2007 Yankees to win 110 games, says math prof's simulation
According to math professor Bruce Bukiet, the Yankees will win 110 games this year.
Bukiet apparently uses a simulation to project the outcomes of games, and ran it on the 2007 season.
He also suggests a plan to reinvent the "win probability" approach:Were the model to be commercialized, it could be updated on a play-by-play basis, which fans could monitor to see how every play changes the outcome of a game. “I think some fans would think that’s cool,” Bukiet said.
It's not possible to evaluate Bukiet's system from the article, but I don't think there's been any team in baseball history who would have been *expected* to win 110 games. The very few teams to win that many games mostly did so by luck. For what it's worth, here's my presentation where I found the best teams since 1961 only had 102-game talent (the 1969 Orioles and the 1998 Braves).
Also, TradeSports has the Yankees with only a 39-40% chance to win as many as 98 games, never mind 110.
(Thanks to John Matthew for the pointer.)
Labels: baseball, win probabilities
3 Comments:
Phil:
I like your presentation -- I'd seen it before, but not looked at it in a while. (Although I totally disagree with Jaffe's application of the method to managers.)
Question: did you ever try to identify team qualities associated with good/bad luck? For example, are fast teams any "luckier" than slow teams? Looking at the very lucky teams, 5 of the 6 were good-to-great basestealing teams (1960 Pirates the exception). Overall, they went 1016 SBs in 1343 SBAs, or 76%. SB% is a very crude measure of team speed, of course, but I thought that was interesting.
Thanks, Guy! No, never did anything to do with speed. I wonder if what some of what I measured as luck might be good fielding, assuming speed and defense are correlated somewhat ... the pitching luck didn't consider the defense behind it.
What is it about Jaffe's application that you disagree with?

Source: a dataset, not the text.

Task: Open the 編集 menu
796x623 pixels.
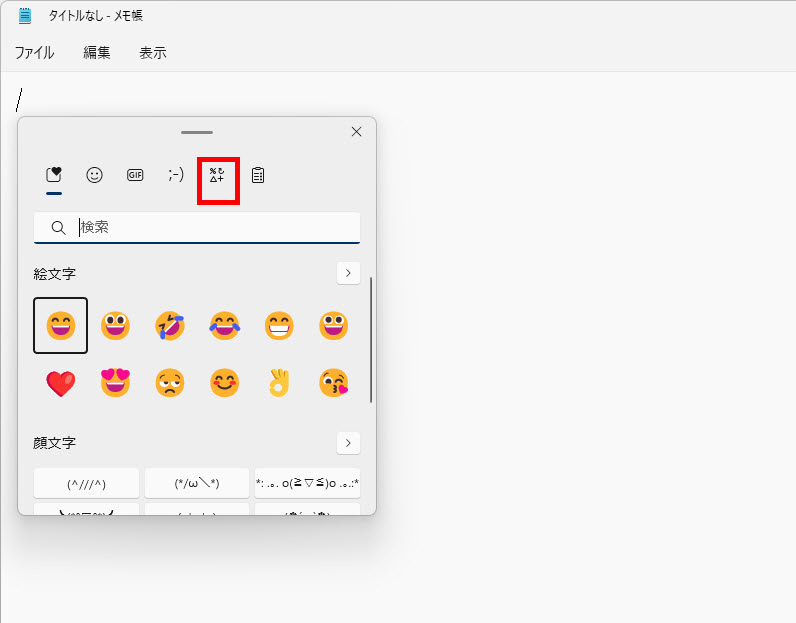Action: [x=97, y=53]
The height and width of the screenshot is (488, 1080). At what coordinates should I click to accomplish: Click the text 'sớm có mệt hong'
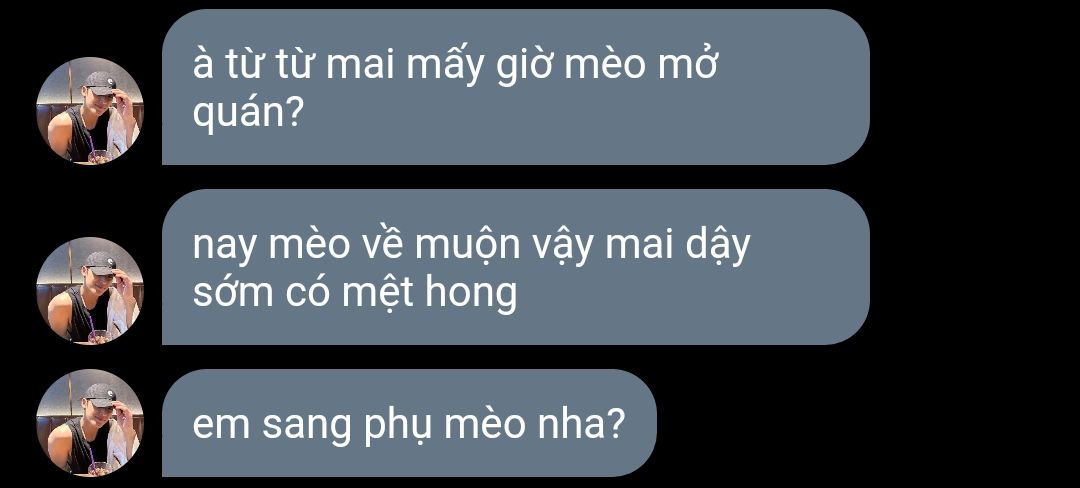pos(355,293)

On Jaffe's manager analysis: I think we can be sure that three of the 5 measures -- pythag, RA +/- RC, and RS +/- RC -- are truly luck. Jaffe shows that long-serving managers do well on these metrics, but you can also show that winning teams will on average "outperform" on these measures, by about the same amount. And winning managers tend to keep their jobs. Also, I'm pretty sure someone did a study comparing 1st and 2nd-half of seasons, showing zero correlation for teams over/under-performing their pythag.
The other two measures -- players over/underperforming their true talent -- seem logically like they could be impacted by managers. But there are at least two problems here as well: 1) to the extent a player "overperforms" compared to surrounding seasons, it could as easily reflect good GM decisions on obtaining and releasing players; and 2) I think you acknowledge that these two metrics are somewhat crude. Still, if it can be shown that some managers "get the best" out of their players, that would be very interesting.
Jaffe does some interesting work, but I find his approach frustrating at times. If the data confirms his gut instinct, he presents the data; point out methodological flaws in his analysis, and he tends to say "look, I'm not a statistician, you can't hold me to those standards." My view is, in that case, leave the numbers out and just tell us you're giving us your subjective opinion. (On the other hand, he's very open about his methods and responds politely to criticisms -- seems like a nice guy.)